There was a leap second 23:59:60 on the 31st december of 2008 - right before the new year
started. If you were in the "GMT±0" timezone, you hopefully remembered
that, and didn't start
your fireworks too early. If you were in a different timezone, you didn't have that problem,
because the leap second happened either hour(s) before or past midnight for you.
I'm pretty sure you always wondered, but never dared to ask, how that looks from a
computer point of view. Well, the problem is that neither the NTP nor the unix (epoch)
timestamps know the concept of leap seconds - the same timestamp exists twice,
once for 23:59:60 and once for 0:00:00. In fact, here is what a ntp server with
a refclock in germany saw during this leap second:
timecode | refclock_time | refclock_status |
01.01.09; 4; 00:59:59; +01:00; A ; |
cd0685ff.00000000 Wed, Dec 31 2008 23:59:59.000 |
LEAP ADD WARNING; TIME CODE; PPS; POSITION; (LEAP INDICATION; PPS SIGNAL; POSITION) |
01.01.09; 4; 00:59:60; +01:00; L; |
cd068600.00000000 Thu, Jan 1 2009 0:00:00.000 |
LEAP SECOND; TIME CODE; PPS; POSITION; (LEAP INDICATION; PPS SIGNAL; POSITION) |
01.01.09; 4; 01:00:00; +01:00; ; |
cd068600.00000000 Thu, Jan 1 2009 0:00:00.000 |
TIME CODE; PPS; POSITION; (LEAP INDICATION; PPS SIGNAL; POSITION) |
As it is in GMT+1, the leap happens at 1 in the morning instead of midnight. The reference clock
knows there is a leap second coming up from decoding of the GPS signal that it has as input.
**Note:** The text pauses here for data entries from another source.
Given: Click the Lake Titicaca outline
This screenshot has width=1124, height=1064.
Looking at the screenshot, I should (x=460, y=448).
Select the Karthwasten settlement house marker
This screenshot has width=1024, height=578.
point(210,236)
NTP will
pass this information on to the linux kernel and to its clients, which then hopefully do
the proper thing to handle it. However, in linux they apparently weren't so proper - a race condition
was discovered that would freeze heavily loaded machines, because the code that printed the warning
inserting leap second 23:59:60 UTC could cause a deadlock. This should be
fixed in kernel 2.6.29, and the next leap second comes in 1-3 years, so you have hopefully
upgraded to a kernel that does not have this problem by then.